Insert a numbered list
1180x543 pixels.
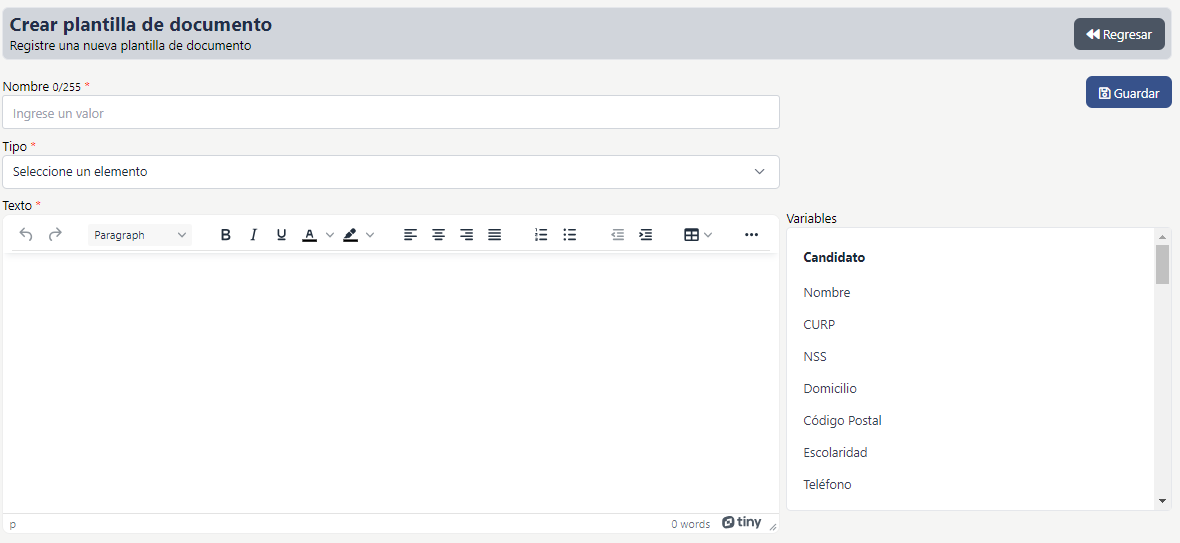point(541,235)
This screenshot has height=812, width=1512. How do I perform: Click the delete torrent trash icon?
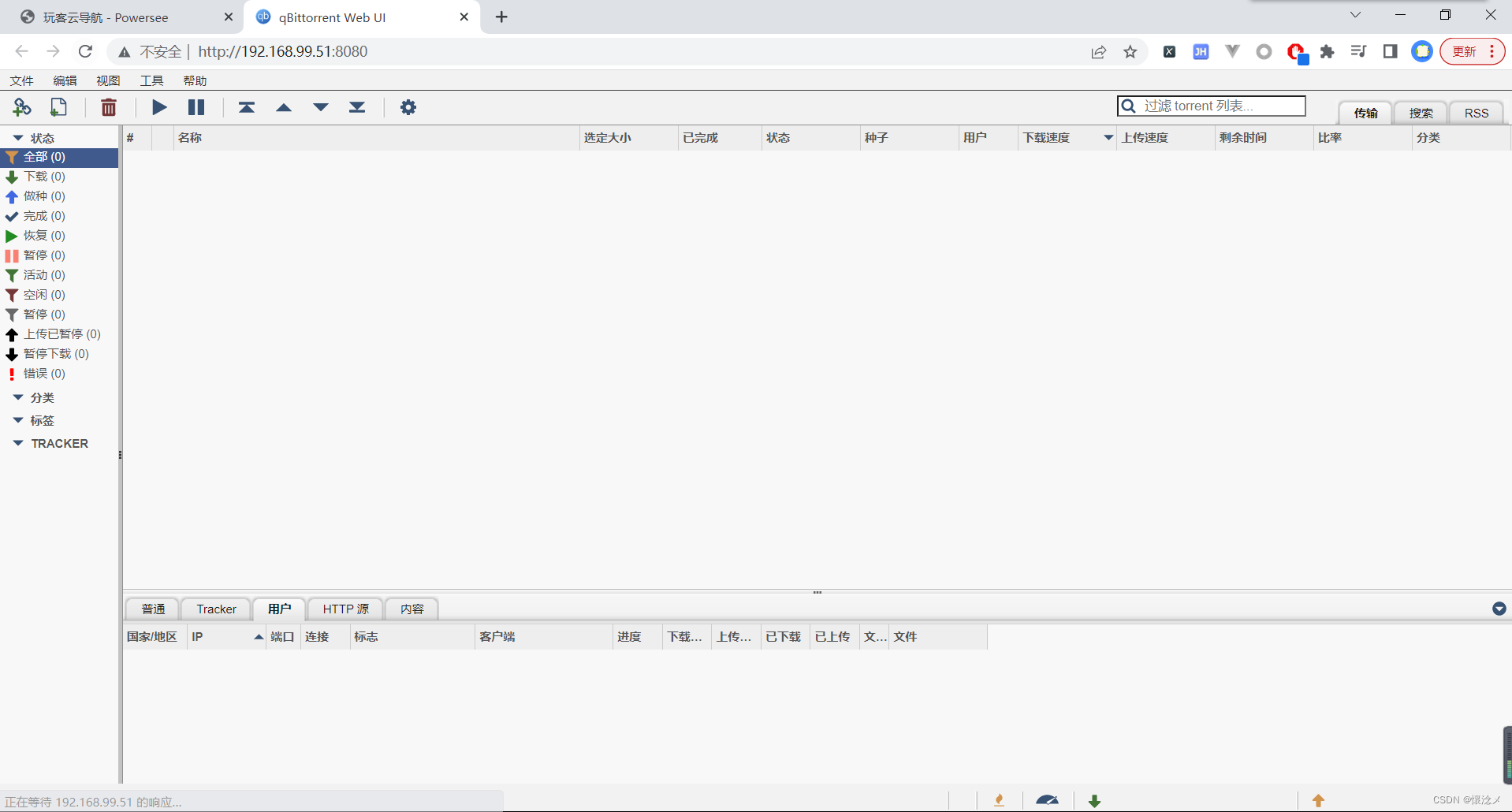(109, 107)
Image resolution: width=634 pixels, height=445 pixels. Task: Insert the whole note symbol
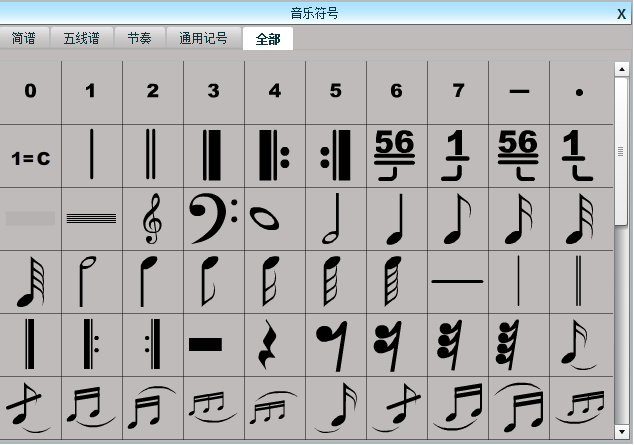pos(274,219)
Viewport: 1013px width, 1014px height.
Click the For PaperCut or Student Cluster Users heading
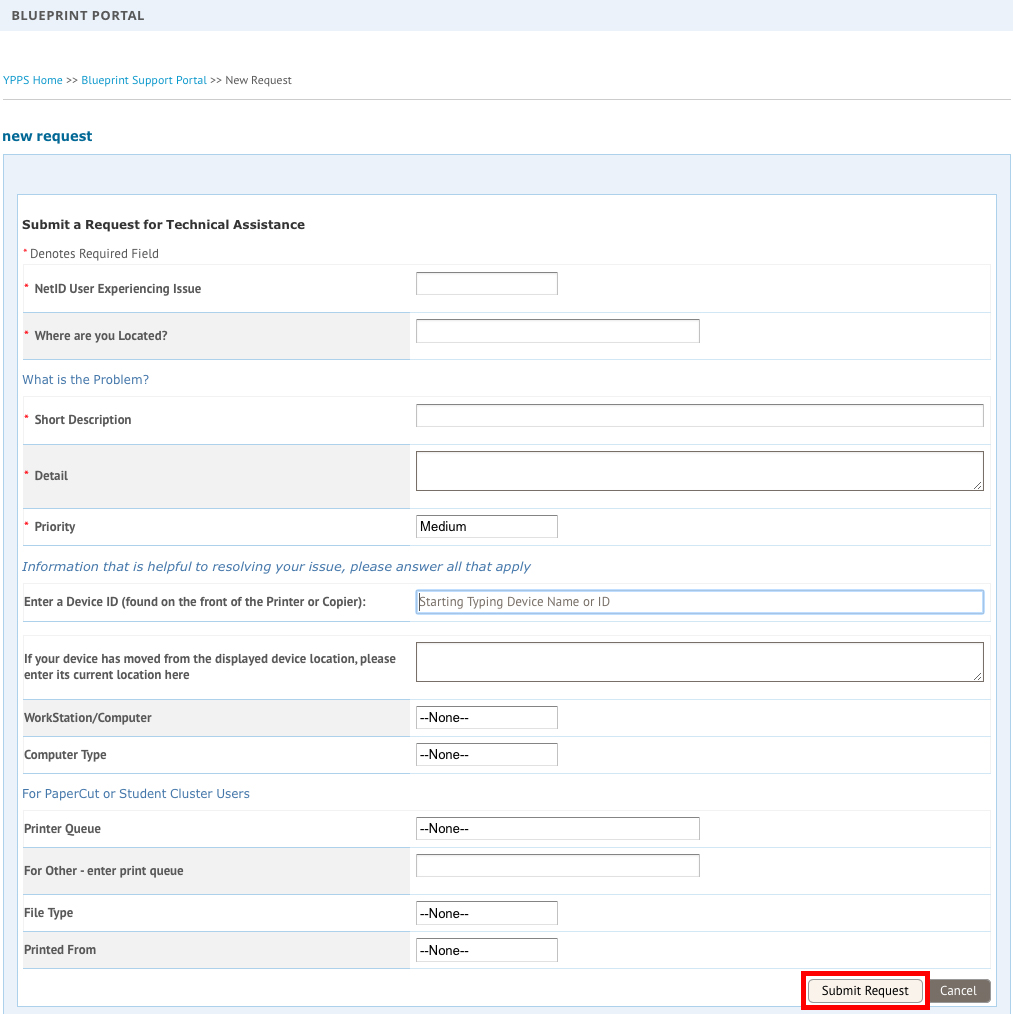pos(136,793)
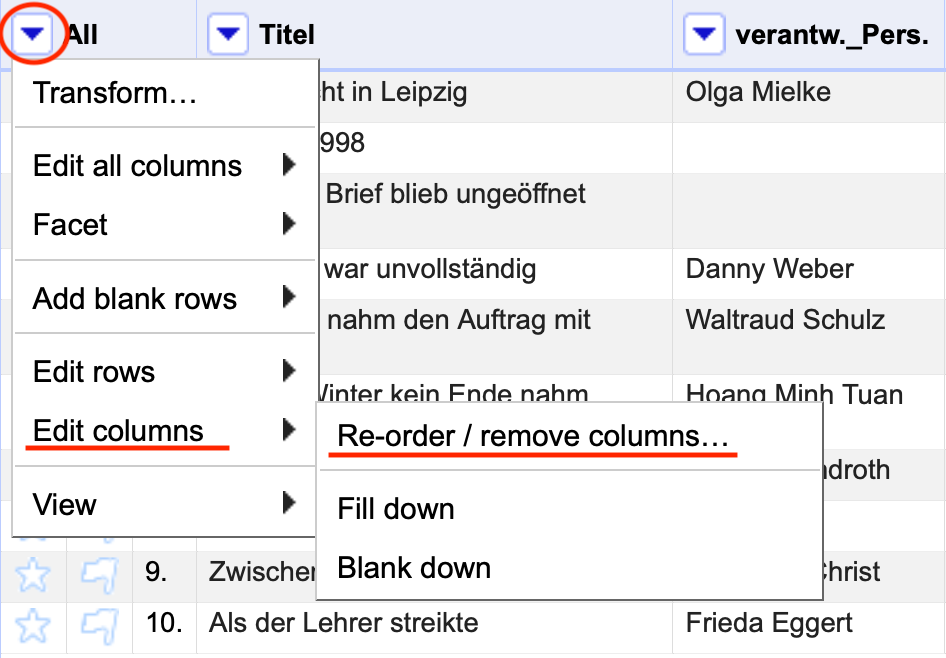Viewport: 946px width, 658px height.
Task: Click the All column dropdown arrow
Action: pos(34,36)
☆ ☆ ☆
# TASK ITEM
What is needed is an exact printout of every record above, with the pictures left out.

# RESULT FOR THIS EXERCISE
Insert a numbered list
1180x543 pixels.
point(541,235)
This screenshot has height=812, width=1512. How do I perform: Click the delete torrent trash icon?
(109, 107)
Image resolution: width=634 pixels, height=445 pixels. Task: Insert the whole note symbol
pos(274,219)
Viewport: 1013px width, 1014px height.
Click the For PaperCut or Student Cluster Users heading
pos(136,793)
Viewport: 946px width, 658px height.
Task: Click the All column dropdown arrow
Action: pos(34,36)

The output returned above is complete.